NCBI and Uniprot Product Information

• NCBI GI #: 125993
• NCBI GeneID: 3931
• UniProt Accession #: P04180; Q53XQ3
• Molecular Weight: 49,578 Da
• NCBI Official Full Name: Phosphatidylcholine-sterol acyltransferase
• NCBI Official Synonym Full Names: lecithin-cholesterol acyltransferase
• NCBI Official Symbol: LCAT
• NCBI Protein Information: phosphatidylcholine-sterol acyltransferase
• UniProt Protein Name: Phosphatidylcholine-sterol acyltransferase
• UniProt Gene Name: LCAT
• UniProt Entry Name: LCAT_HUMAN

NCBI Description

This gene encodes the extracellular cholesterol esterifying enzyme, lecithin-cholesterol acyltransferase. The esterification of cholesterol is required for cholesterol transport. Mutations in this gene have been found to cause fish-eye disease as well as LCAT deficiency. [provided by RefSeq, Jul 2008]

Uniprot Description

LCAT: Central enzyme in the extracellular metabolism of plasma lipoproteins. Synthesized mainly in the liver and secreted into plasma where it converts cholesterol and phosphatidylcholines (lecithins) to cholesteryl esters and lysophosphatidylcholines on the surface of high and low density lipoproteins (HDLs and LDLs). The cholesterol ester is then transported back to the liver. Has a preference for plasma 16:0-18:2 or 18:O-18:2 phosphatidylcholines. Also produced in the brain by primary astrocytes, and esterifies free cholesterol on nascent APOE-containing lipoproteins secreted from glia and influences cerebral spinal fluid (CSF) APOE- and APOA1 levels. Together with APOE and the cholesterol transporter ABCA1, plays a key role in the maturation of glial-derived, nascent lipoproteins. Required for remodeling high-density lipoprotein particles into their spherical forms. Defects in LCAT are the cause of lecithin-cholesterol acyltransferase deficiency (LCATD); also called Norum disease. LCATD is a disorder of lipoprotein metabolism characterized by inadequate esterification of plasmatic cholesterol. Two clinical forms are recognized: familial LCAT deficiency and fish-eye disease. Familial LCAT deficiency is associated with a complete absence of alpha and beta LCAT activities and results in esterification anomalies involving both HDL (alpha-LCAT activity) and LDL (beta-LCAT activity). It causes a typical triad of diffuse corneal opacities, target cell hemolytic anemia, and proteinuria with renal failure. Defects in LCAT are a cause of fish-eye disease (FED); also known as dyslipoproteinemic corneal dystrophy or alpha-LCAT deficiency. FED is due to a partial LCAT deficiency that affects only alpha-LCAT activity. It is characterized by low plasma HDL and corneal opacities due to accumulation of cholesterol deposits in the cornea ('fish-eye'). Belongs to the AB hydrolase superfamily. Lipase family.
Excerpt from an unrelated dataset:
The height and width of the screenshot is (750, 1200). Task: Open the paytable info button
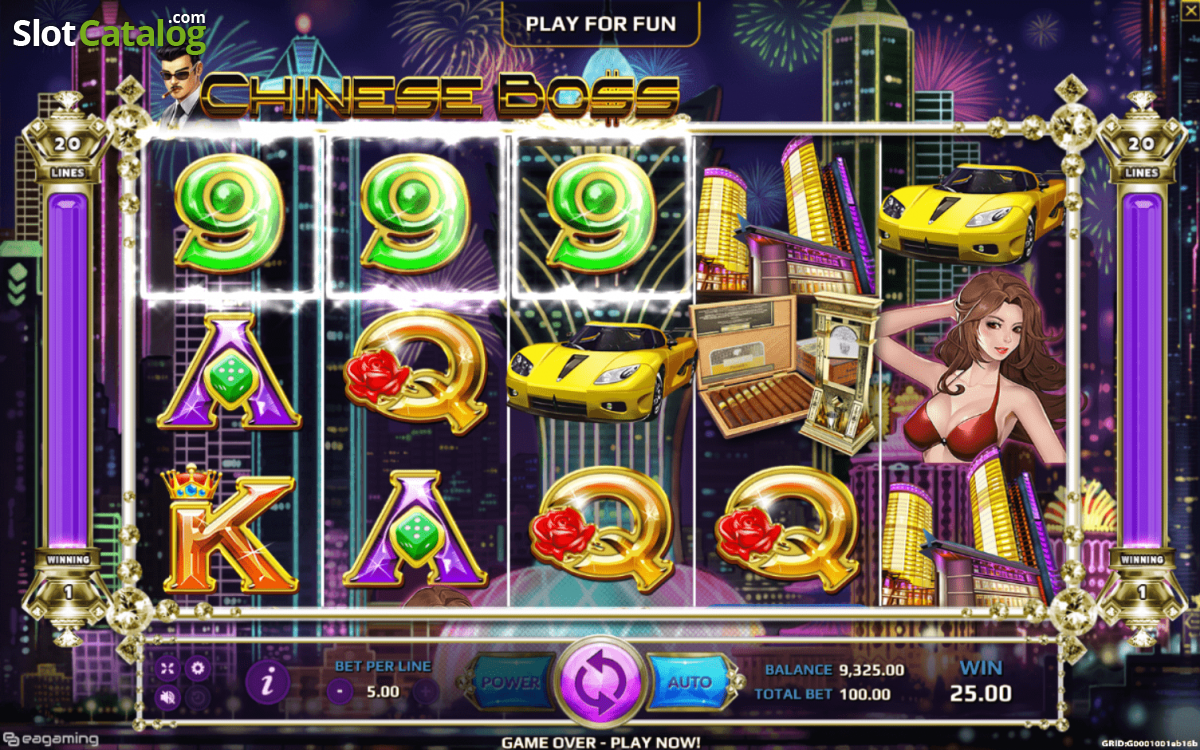pos(267,683)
Protein type: Secreted; Secreted, signal peptide; Lipid Metabolism - glycerophospholipid; EC 2.3.1.43; Transferase

Chromosomal Location of Human Ortholog: 16q22.1

Cellular Component: extracellular region; extracellular space

Molecular Function: apolipoprotein A-I binding; phosphatidylcholine-sterol O-acyltransferase activity; protein binding

Biological Process: cholesterol homeostasis; cholesterol metabolic process; cholesterol transport; lipoprotein metabolic process; phosphatidylcholine biosynthetic process; phosphatidylcholine metabolic process; phospholipid metabolic process; reverse cholesterol transport

Disease: Fish-eye Disease; Lecithin:cholesterol Acyltransferase Deficiency

Product Notes

The LCAT lcat (Catalog #AAA9228447) is a Blocking Peptide and is intended for research purposes only. The product is available for immediate purchase. It is sometimes possible for the material contained within the vial of "LCAT, Blocking Peptide" to become dispersed throughout the inside of the vial, particularly around the seal of said vial, during shipment and storage. We always suggest centrifuging these vials to consolidate all of the liquid away from the lid and to the bottom of the vial prior to opening. Please be advised that certain products may require dry ice for shipping and that, if this is the case, an additional dry ice fee may also be required.